O General destacou a precisão da operação e a colaboração das agências de inteligência, como a CIA e a NSA, que por meses monitoraram os movimentos de Maduro, estudando desde seus hábitos diários até os lugares que frequentava. Ele relatou que, ao chegar ao local identificado em Caracas, a equipe de captura foi inicialmente alvejada, mas respondeu com força necessária. Segundo Caine, Maduro e sua esposa se entregaram sem resistência, embora a localização exata da captura não tenha sido confirmada.
Durante a operação, uma das aeronaves da equipe foi atingida, mas conseguiu continuar a missão sem causar perdas.
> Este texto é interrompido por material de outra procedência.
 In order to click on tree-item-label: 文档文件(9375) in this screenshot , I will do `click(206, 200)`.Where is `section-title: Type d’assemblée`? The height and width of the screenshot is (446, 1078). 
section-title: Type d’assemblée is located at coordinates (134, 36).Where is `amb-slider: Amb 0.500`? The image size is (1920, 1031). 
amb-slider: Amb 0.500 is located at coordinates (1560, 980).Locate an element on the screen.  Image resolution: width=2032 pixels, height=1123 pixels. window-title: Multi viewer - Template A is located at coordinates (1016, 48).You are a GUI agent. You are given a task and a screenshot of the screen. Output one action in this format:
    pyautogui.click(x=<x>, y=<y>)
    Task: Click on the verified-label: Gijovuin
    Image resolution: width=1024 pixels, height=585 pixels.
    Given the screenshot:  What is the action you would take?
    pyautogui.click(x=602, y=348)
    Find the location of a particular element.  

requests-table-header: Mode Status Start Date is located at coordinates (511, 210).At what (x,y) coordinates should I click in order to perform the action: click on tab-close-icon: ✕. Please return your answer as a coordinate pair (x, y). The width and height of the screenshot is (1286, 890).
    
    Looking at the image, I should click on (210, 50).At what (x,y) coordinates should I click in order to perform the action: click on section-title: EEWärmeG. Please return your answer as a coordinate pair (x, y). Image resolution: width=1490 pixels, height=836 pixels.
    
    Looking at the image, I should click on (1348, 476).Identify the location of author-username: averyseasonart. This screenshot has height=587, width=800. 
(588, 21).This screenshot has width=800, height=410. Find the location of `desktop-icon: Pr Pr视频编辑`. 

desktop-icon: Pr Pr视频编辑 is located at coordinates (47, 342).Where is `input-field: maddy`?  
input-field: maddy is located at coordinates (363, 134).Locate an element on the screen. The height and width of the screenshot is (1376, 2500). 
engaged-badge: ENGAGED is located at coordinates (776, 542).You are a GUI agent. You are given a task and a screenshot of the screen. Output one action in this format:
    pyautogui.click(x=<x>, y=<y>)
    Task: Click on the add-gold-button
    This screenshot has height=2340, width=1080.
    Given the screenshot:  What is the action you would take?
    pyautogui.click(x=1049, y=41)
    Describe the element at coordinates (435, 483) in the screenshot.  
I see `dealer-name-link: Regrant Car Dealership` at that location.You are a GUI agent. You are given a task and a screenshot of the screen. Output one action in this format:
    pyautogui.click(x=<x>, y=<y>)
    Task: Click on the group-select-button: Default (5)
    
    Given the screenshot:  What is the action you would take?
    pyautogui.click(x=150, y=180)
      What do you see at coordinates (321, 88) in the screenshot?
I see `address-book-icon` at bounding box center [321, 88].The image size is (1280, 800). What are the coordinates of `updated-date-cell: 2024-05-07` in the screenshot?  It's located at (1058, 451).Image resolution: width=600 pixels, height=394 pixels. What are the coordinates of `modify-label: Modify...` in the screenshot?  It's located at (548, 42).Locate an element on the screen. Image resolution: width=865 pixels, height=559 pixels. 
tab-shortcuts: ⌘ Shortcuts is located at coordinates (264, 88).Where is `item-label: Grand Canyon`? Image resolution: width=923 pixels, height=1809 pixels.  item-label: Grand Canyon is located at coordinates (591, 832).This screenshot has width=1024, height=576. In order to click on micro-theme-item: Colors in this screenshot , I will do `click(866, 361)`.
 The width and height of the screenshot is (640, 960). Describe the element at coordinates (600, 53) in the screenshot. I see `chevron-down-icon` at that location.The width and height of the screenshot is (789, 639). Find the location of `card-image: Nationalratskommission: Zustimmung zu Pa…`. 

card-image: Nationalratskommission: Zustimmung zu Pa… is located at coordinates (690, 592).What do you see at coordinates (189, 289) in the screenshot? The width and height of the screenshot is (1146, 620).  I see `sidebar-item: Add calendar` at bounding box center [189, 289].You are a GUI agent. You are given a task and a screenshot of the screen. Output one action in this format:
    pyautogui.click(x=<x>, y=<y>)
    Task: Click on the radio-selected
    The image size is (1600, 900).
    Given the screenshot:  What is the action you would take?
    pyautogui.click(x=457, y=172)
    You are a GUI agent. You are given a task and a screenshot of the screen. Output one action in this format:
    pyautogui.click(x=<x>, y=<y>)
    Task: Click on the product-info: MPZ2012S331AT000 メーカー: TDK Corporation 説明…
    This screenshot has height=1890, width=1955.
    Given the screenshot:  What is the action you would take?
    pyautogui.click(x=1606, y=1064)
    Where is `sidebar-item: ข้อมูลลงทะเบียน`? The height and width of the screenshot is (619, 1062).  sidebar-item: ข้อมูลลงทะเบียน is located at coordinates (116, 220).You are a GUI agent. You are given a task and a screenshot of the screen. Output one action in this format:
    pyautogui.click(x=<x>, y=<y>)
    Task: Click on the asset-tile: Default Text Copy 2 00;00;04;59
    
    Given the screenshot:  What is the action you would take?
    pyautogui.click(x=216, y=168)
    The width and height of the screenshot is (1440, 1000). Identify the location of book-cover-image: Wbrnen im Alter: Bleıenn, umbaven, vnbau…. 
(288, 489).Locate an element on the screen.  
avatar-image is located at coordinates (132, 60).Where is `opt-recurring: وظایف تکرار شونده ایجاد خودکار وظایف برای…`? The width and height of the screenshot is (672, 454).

A operação foi marcada pela integração excepcional entre as forças aéreas e terrestres, garantindo assim a segurança das tropas no solo.
O secretário de Defesa dos EUA, Peter Hegseth, que acompanhou a operação, enfatizou a capacidade militar do país, alertando adversários em um tom firme. Ele mencionou a importância da sincronização e da precisão durante o ataque, referindo-se a Maduro como alguém que ultrapassou os limites e pagou o preço por isso.
Ainda segundo Caine, as forças americanas permanecem em campo em alta prontidão, prontas para defender interesses regionais e projetar poder, enquanto Donald Trump afirmou que os Estados Unidos governarão a Venezuela até que uma “transição segura e apropriada” seja estabelecida. Este conjunto de eventos representa um novo e significativo capítulo nas tensões entre os EUA e a Venezuela, refletindo a complexidade das relações internacionais na atualidade.